Se parlando di se stesso si schermisce, non è avaro di complimenti quando si tratta di parlare dei compagni di squadra e di Antonio Conte: “La nostra è la difesa più forte del mondo, il reparto più omogeneo e più complementare che si possa trovare oggi nel panorama calcistico. I nostri difensori sono carismatici, hanno una mentalità trascinante per il resto del gruppo. Per quanto riguarda il mister non voglio passare per ruffiano, ma ci dà equilibrio e organizzazione e in campo pesa di più di un giocatore bravo nell’uno contro uno o che segna in rovesciata. E’ un vantaggio che abbiamo rispetto alle altre nazionali”.
Il lavoro paga sempre e non a caso l’Italia è una delle squadre che macinano più chilometri: “Qui stiamo raccogliendo i frutti della preparazione, nei secondi tempi corriamo sempre molto e manteniamo un livello alto di aggressività e resistenza. Non abbiamo forse individualità che rubano l’occhio, ma abbiamo doti che altre squadre blasonate non hanno: come la compattezza del gruppo e la qualità nei ricambi. Non avere inizialmente le luci puntate su di noi forse ci ha aiutato, ma abbiamo un po’ svelato le nostre carte e ora c’è più attenzione nei nostri confronti da parte delle altre squadre”.
Dopo essere partito nell’undici titolare contro Belgio e Svezia, mercoledì con l’Irlanda potrebbe accomodarsi in panchina: “E’ sbagliato dire che è una partita inutile – sottolinea – è importante chiudere il girone a nove punti ed è giusto che chi ha giocato meno finora possa togliersi le sue soddisfazioni. L’Irlanda è una squadra con forte tempra e carattere. All’Europeo del 2012 li abbiamo affrontati quando erano ultimi in classifica a zero punti, hanno dato il tutto per tutto e i tifosi hanno cantato per novanta minuti come fosse una finale. Non possiamo farci trovare impreparati e non vogliamo fare regali o brutte figure”.
Poco prima di partire per la Francia ha confessato di aver temuto di non essere inserito nella lista dei 23 convocati: “Ma che passeggiavo in campo lo scrivevate voi – dice rivolgendosi ai cronisti – con la Roma ho giocato anche ottime partite, ma mi sono stirato due volte e ho saltato tante partite per infortunio, altre perché la squadra aveva vinto senza di me e non era il caso di cambiare”.

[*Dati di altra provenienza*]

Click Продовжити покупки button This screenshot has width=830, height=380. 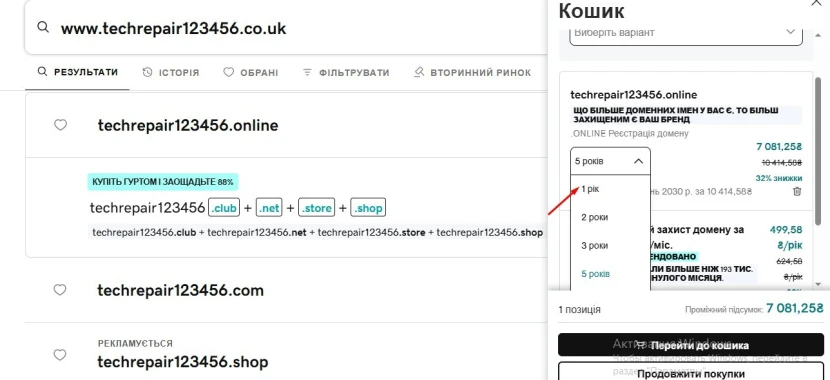(x=691, y=373)
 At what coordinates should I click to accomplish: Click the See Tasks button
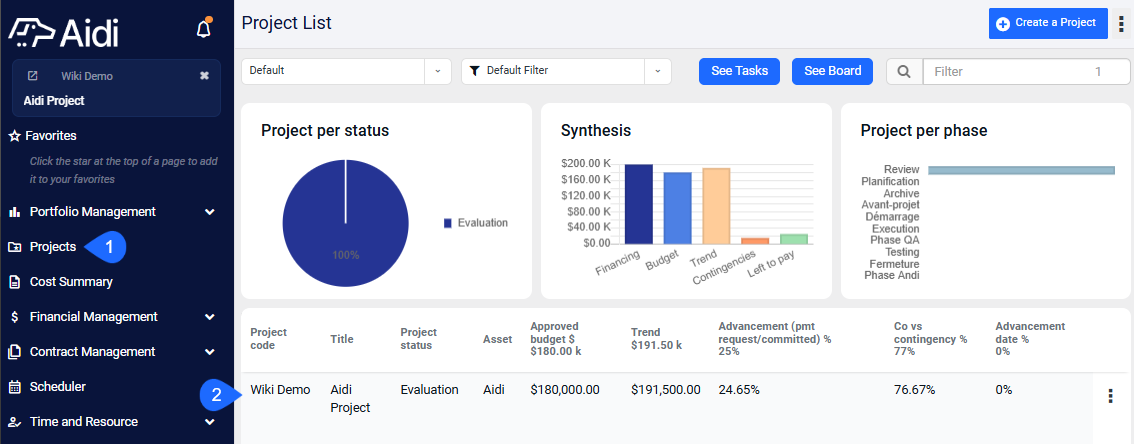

Tra due giorni a Lille incontrerà uno degli idoli della sua infanzia, quel Roy Keane per cui ha scelto di indossare la maglia numero 16 e che oggi è il vice di Martin O’Neil sulla panchina dell’Irlanda: “E’ stato uno che ha fatto dell’intensità e dell’abnegazione una delle sue armi migliori, per questo può innamorarsi di una squadra come la nostra. Magari altri esteti preferiscono il gioco della Spagna. Nel calcio bisogna vincere per essere ricordati, se il Leicester avesse perso il titolo a due giornate dalla fine lo avremmo dimenticato velocemente”.